DOGU PERINÇEK - Hayir demedim, ben öyle bir sey demedim. Ama. Amerika bundan memnun; yani, Amerika dogrudan dogruya bunu planliyor falan diye bir sey demiyorum; ama, bu, Amerika'nin çok isine geliyor; çünkü neden, Amerika'nin Foreign Affairs, Foreign Reports, Mediterrane Quarter gibi Disisleri Bakanligi, Savunma Bakanligi, Pentagon ve CIA'ye yakin yari resmî organlarini biz izliyoruz. Size bunlarin Ingilizce nüshalarini takdim edebilirim. Buralardan izledigimiz tespitlerimize göre, sürekli bir Tüirkiye-Iran çatismasi senaryosu var oralarda. Yani "Türkiye ile Iran savasacak." Niye savassin Türkiye ve Iran? "Su savaslari olacak." Niye su savaslari olsun? Aslinda, Türkiye'nin çikarlari ve bölge ülkelerinin çikarlari açisindan bu savaslarin olmasi için hiçbir neden yok. Hatta, Türkiye ile Iran'in çatismasi, bence, olaganüstü bir manipülasyonla, bir kiskirtmayla tamamen yapmacik olarak gerçeklesebilir.
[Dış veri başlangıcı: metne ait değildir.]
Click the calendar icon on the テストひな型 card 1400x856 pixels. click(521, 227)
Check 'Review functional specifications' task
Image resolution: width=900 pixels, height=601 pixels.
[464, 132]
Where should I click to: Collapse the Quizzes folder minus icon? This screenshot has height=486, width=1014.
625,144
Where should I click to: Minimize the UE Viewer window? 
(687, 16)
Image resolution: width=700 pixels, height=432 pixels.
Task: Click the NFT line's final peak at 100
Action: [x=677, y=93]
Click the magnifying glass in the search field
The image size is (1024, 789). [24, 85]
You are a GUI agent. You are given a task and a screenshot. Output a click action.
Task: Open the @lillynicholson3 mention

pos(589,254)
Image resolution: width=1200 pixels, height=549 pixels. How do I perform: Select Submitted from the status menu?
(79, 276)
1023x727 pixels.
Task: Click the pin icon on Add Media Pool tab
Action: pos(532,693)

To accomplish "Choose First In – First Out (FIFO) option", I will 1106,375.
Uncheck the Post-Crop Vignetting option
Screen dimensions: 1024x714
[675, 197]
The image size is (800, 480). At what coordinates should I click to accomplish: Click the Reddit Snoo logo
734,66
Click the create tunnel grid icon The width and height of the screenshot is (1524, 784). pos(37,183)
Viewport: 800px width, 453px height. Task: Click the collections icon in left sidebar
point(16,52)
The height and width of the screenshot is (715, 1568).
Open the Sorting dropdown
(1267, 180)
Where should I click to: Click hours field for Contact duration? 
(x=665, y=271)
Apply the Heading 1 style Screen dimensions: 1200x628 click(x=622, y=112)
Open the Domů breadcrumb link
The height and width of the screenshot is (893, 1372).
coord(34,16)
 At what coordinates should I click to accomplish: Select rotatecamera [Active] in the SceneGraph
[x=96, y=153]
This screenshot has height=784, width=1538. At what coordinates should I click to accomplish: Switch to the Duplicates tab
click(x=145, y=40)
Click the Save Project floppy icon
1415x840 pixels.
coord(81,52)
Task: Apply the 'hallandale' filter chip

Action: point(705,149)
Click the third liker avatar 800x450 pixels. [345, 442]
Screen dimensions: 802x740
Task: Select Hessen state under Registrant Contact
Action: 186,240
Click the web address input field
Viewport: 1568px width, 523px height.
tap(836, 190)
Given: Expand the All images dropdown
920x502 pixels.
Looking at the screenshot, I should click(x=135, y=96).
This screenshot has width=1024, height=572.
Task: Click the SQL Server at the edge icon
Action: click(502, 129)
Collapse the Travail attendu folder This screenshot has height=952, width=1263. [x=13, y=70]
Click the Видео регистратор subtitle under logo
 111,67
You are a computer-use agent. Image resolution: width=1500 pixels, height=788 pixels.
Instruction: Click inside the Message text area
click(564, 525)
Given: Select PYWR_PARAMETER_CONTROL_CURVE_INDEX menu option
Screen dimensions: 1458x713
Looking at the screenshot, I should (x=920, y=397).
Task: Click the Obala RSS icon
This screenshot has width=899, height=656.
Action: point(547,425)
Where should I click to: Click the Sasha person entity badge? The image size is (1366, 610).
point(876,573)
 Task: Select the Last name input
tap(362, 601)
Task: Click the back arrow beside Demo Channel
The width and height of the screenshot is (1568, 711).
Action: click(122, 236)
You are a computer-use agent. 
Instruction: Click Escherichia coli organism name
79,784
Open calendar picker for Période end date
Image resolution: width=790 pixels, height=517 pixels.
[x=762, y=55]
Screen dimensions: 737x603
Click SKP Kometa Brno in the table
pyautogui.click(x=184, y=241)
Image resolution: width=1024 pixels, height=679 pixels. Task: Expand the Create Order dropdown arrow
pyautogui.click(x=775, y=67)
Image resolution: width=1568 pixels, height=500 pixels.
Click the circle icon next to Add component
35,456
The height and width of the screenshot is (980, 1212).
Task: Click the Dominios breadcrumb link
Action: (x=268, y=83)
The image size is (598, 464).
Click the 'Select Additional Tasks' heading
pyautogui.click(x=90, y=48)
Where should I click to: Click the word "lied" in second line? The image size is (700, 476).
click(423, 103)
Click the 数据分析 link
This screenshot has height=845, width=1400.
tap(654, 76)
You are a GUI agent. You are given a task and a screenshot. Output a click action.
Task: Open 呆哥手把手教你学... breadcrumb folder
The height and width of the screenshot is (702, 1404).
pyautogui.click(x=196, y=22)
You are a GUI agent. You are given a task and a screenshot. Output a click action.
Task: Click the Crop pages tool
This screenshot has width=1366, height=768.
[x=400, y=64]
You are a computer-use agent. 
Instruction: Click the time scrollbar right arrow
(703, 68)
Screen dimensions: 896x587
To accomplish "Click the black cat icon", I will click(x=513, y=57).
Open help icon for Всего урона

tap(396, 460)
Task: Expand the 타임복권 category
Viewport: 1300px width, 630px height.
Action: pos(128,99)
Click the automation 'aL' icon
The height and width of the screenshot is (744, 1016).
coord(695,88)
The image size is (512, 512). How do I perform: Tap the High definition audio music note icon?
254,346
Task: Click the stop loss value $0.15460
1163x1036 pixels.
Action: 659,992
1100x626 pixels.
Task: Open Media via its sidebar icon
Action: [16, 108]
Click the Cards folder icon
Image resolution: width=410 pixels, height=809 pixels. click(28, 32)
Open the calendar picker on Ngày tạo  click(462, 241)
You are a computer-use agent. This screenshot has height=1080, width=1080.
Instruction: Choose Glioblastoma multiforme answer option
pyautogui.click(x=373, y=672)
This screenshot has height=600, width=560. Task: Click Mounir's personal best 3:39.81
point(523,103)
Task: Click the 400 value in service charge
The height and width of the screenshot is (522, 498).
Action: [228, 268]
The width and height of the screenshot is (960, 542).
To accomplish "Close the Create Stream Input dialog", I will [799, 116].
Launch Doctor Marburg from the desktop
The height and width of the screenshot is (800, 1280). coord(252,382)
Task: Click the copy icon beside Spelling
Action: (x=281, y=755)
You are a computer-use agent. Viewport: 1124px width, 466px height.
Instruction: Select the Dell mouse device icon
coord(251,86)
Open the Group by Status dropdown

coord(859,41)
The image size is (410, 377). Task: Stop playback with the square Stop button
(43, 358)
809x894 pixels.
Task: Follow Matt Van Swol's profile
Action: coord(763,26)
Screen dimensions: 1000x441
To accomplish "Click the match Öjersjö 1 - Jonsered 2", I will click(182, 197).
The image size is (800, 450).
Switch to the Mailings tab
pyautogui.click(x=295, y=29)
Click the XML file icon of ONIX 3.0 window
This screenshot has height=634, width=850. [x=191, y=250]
Çünkü, Iran ile Türkiye arasinda hiçbir önemli sorun yok. Istikrar kesbetmis bir sinir var, iliskiler var, önemli bir ticaret hacmi var; ama, PKK, burada, dediginiz gibi Iran'in PKK'yi himaye etmesi önemli bir gerçek, Türkiye'nin bundan hakli rahatsizliklari var. Öte yandan, Iran'da diyor ki, "Türkiye'de Halkin Mücahitlerini himaye ediyor." "Van'da Halkin Mücahitlerine üs vermis" diyor. Böyle seyler var. Tabiî, bu iki devlet de yanlis yapiyor; Türkiye de yanlis yapiyor, Iran da yanlis yapiyor. Bu iki devletin sunu yapmasi lazim: Bizim dis ticaret hacmimizi nasil 10 milyar dolara çikartiriz;. ondan sonra nasil isbirligimizi gelistiririz; nasil, bu Kürt meselesinin bölgede Amerika tarafindan kullanilmasini birlikte sirt sirta verir, önleriz, ortadan kaldiririz diye kafa kafaya vermesi lazimken, ikisi de Amerika'dan gelen gütmelerle diyelim ve kiskirtmalarla ve Türkiye'nin Amerika'ya asiri bagimliligi ve Türkiye Devleti içinde Amerikancilarin asiri yerlesmesi ve dügüm noktalarini ele geçirmeleri yüzünden böyle bir cephelesme ortaya çikiyor.

 

DURMUS FIKRI SAGLAR (Içel) - Izin verir misiniz bir sey sormak istiyorum..."Iran'la Türkiye arasinda ciddî bir sorun yok" dediniz dogru olarak; ama, Iran kaynakli Türkiye'de bazi suikastlar oldugunun dogrultusunda bilgileriniz var. Mesela Çetin Emeç, Ugur Mumcu...

 

ISÇI PARTISI GENEL BASKANI DOGU PERINÇEK - Biraz sonra konusacagiz.

 

DURMUS FIKRI SAGLAR (Içel) - Onu anlatacaksiniz, o baska; oraya onu nasil bagliyorsunuz?

 

ISÇI PARTISI GENEL BASKANI DOGU PERINÇEK - Oraya da gelecegiz. Simdi, onlara biraz sonra konusacagiz. Oralarda Özer Çiller falan var, onlarin çikarlari var; onlari biraz sonra konusacagiz. Ben, isterseniz, kendi analizimi bozmadan devam edeyim.

 

BASKAN - Bozmadan devam edin; hatta, sorulari sonradan soralim.

 

ISÇI PARTISI GENEL BASKANI DOGU PERINÇEK - Sorulari buyurun. iyi oluyor, açiliyor. Birinci olay Azerbaycan darbesi; arkasindan Çeçenistan'a asker ve silah yollamak; arkasindan Türkiye ile Iran arasinda çatismalar kiskirtmak; dördüncüsü Çin'in Uygur bölgesine bundan iki üç ay önce sabotaj timleri gönderiliyor. Simdi, diyeceksiniz ki, bu Dogu Perinçek bize gazete kupürleri veriyor; bu gazetede yaziyor. Gazete kupürü; ama dogru. Bunu, biz istihbar ettik; bize bildiren de, açik söylüyorum, Genelkurmay istihbaratidir.

 

MEHMET BEDRI INCETAHTACI (Gaziantep) - Türk Genelkurmayi?..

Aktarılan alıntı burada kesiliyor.